Los venezolanos tienen un desencanto general con lo que genéricamente se denomina “la política”. Tirios y troyanos, valga decir oficialistas y opositores, centristas y extremistas, moderados y radicales, poco confían en la palabra, lineamientos o decisiones que provienen del mundo político venezolano, menos aun si la vinculación es partidista. Incluso, coincidiendo la palabra de “la política” y/o el discurso de “los políticos” con sentires y quejas del común se crea intencional o inopinadamente un distanciamiento que por lo general la propia gente cuida y preserva, cuando no pocas veces desata una injusta diatriba: hay en un grado apreciable un prurito de verse identificado con el “discurso político”, con las opiniones de los líderes reconocidos. Y sospecho que tal sentimiento es igual de intenso a la política del vocero opositor como a la del chavista o madurista -al oficialista- aunque en este caso la repulsa es con sordina ¿Hay en progreso una vuelta de la antipolítica o existe un clamor no oído, un cambio obligado en gestación del rol aceptado de la política y sus líderes?
La aparición de la antipolítica (entendida como una insatisfacción o desalineación entre el nivel esperado de respuesta de dirigentes frente a las exigencias de los dirigidos), hace unos 30 años, fue una reacción al partidismo; contra la relación pendular AD-COPEI en el control del poder en un sistema electoral poco participativo de distribución proporcional del voto. Si bien la representación política popular se asentó en la intermediación partidista -lo cual es lógico- la escogencia se redujo a una selección del partido (que es una muy limitada representación del colegio electoral), y hasta a una designación del directorio regional o nacional; por lo que el representante (diputado, concejal, gobernador, etc.) carecía de representatividad: la comunidad terminó convencida que su voluntad pasaba a un segundo plano, superada por intereses partidistas, particulares y mezquinos, generándose una disfuncionalidad entre el órgano político representante y los representados que denominaremos disfuncionalidad estructural en la representación. Más para mal que para bien se abrió la puerta a una inédita forma de encarar la relación representación política-voluntad social: la antipolítica.

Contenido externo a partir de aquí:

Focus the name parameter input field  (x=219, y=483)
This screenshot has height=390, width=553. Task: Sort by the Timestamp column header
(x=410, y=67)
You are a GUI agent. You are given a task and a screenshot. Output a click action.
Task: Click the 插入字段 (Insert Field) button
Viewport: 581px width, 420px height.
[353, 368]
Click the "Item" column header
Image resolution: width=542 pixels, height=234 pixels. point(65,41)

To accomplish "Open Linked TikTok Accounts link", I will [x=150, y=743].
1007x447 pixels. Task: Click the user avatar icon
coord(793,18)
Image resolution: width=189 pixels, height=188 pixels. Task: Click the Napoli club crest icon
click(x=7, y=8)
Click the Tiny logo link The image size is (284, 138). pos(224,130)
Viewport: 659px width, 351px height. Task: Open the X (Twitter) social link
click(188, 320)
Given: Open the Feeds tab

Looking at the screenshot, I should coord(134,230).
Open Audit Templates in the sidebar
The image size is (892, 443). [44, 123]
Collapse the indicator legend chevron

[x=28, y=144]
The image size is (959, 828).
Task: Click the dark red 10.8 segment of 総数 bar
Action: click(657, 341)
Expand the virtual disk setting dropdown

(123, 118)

Hoy sigue siendo -la antipolítica- una disfuncionalidad estructural que afecta -por un lado- la representatividad de gobernantes frente a gobernados, en un marco de (in)gobernabilidad autoritaria que condena al régimen a un precario 20% de aceptación; y, por el otro, cuestiona la eficacia del ejercicio opositor frente a la confianza (en niveles de mayoría) entregada en actos comiciales y en esfuerzos masivos de demostraciones y confrontaciones con el régimen: “la salida” el 2014, “la resistencia” el 2017 y la abstención en las recientes presidenciales son claras expresiones de disfuncionalidad estructural que han puesto a la política opositora contra la pared, más allá de sus patéticos resultados. Pero ya no es un acto contra los partidos como hace 30 años sino una interpelación crítica contra la producción del liderazgo establecido, y (mejor aún) en un contexto que es resultado de una “refundación”, como subtitularon los marxistas y militares del 4F su pronunciamiento, que se suponía era el “súmmun” de la antipolítica.
Esa producción reclamada está a la vista -por contraste- de los resultados del régimen del “socialismo del siglo XXI” o del castrochavismo, achatarrado y “cansado” en manos de Maduro: empobrecimiento extremo que supera largo los niveles registrados en el último decenio de la democracia representativa; y perversión de los valores y mandamientos de la Constitución del 99 y del concepto republicano de gobernar.
Esa anti producción política generada por el chavismo no ha encontrado un contrarrelato (y para algunos sí un correlato) en la oposición en términos de una producción política que efectiva -¡y eficientemente!- haya resultado en un cambio del régimen político, dando por entendido que todos, o casi todos, asumimos la CRBV. A cuatro lustros del exitoso triunfo de la antipolítica -por la alianza contranatura de los náufragos: la burguesía reaccionaria antidemocrática, los marxistas esmirriados y el militarismo- queda al desnudo que ni el partidismo aprendió la lección de entender la política como servicio público ni los revolucionarios con su “ideología de reemplazo”, devenida en dictadura “kakistocrática”, se resignan a su fracaso histórico. La disfunción estructural de la representación incuba, hoy, un cambio político que bien podría ser un triunfo de la antipolítica en la acepción -ya aceptada- de una nueva forma de hacer política: transformacional, orientada a propósitos de cambio democrático, compartida y concertada, comprometida y desprendida en tanto y cuanto su producción y logros abatan el régimen y procuren el desarrollo y la gobernabilidad.